Dataset entries
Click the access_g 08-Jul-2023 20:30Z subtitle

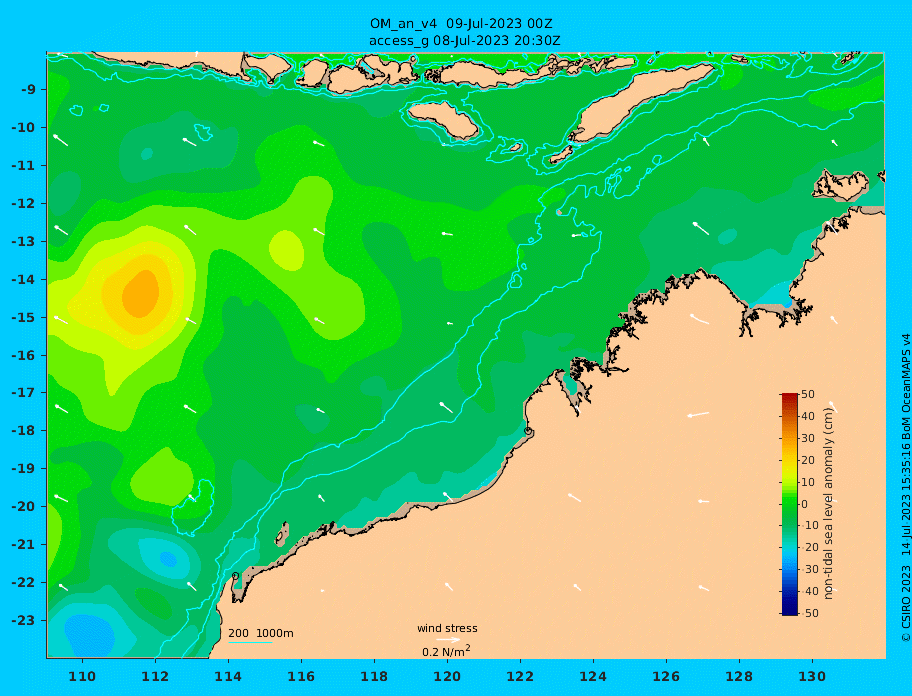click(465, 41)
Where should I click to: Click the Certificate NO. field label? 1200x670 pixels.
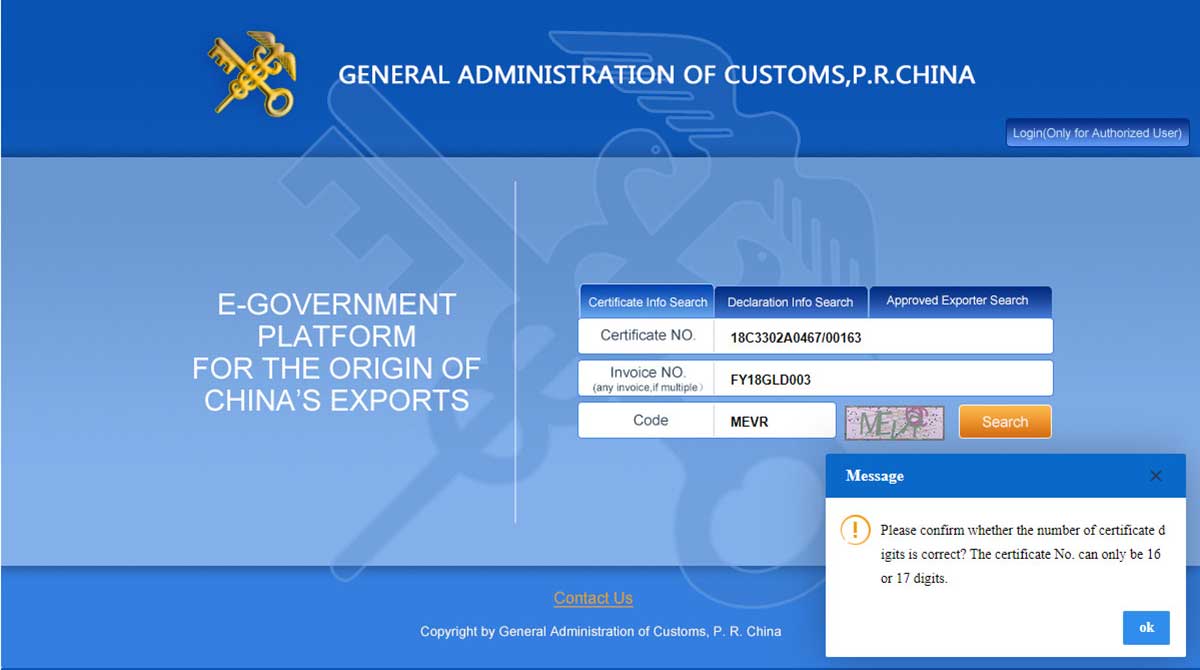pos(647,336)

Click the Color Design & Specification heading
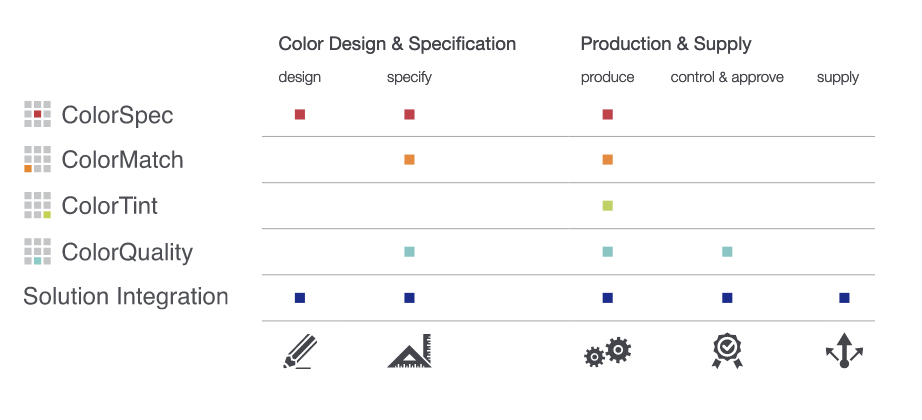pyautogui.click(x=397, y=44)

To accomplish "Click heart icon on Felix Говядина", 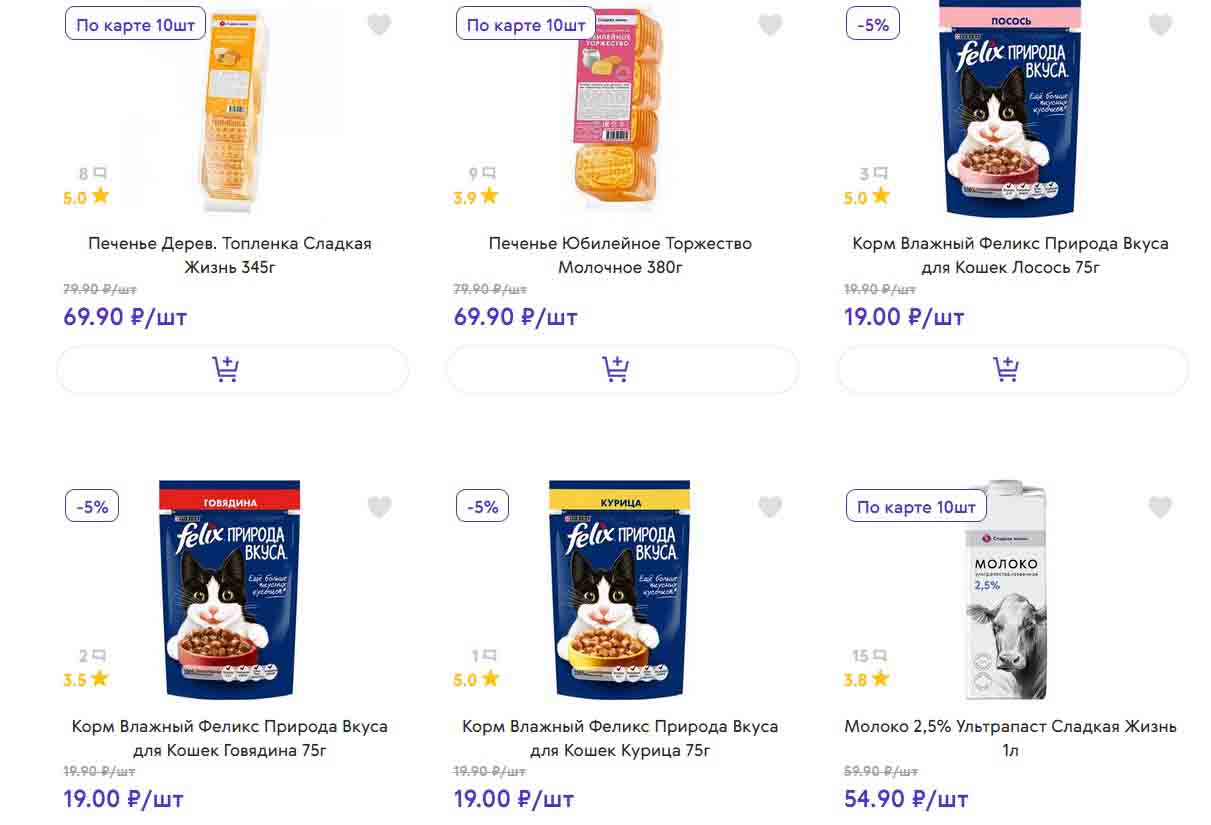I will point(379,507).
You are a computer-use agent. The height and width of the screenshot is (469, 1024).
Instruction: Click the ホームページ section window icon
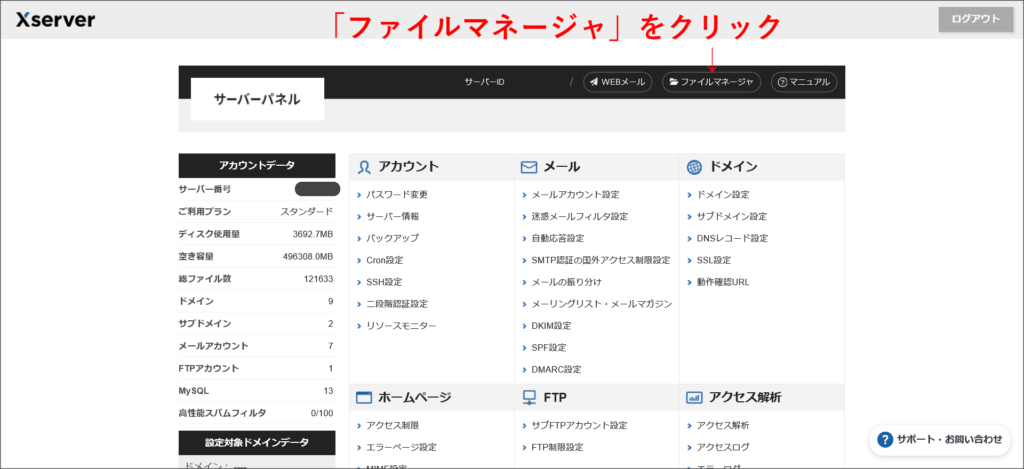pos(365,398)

TASK DETAILS | Only the lines from the one containing "Instruction: Click the" through the last line of the entries above, both included, belong in the answer, written out exactly; pictures do not.

ANSWER BOX |
Instruction: Click the ホームページ section window icon
pos(365,398)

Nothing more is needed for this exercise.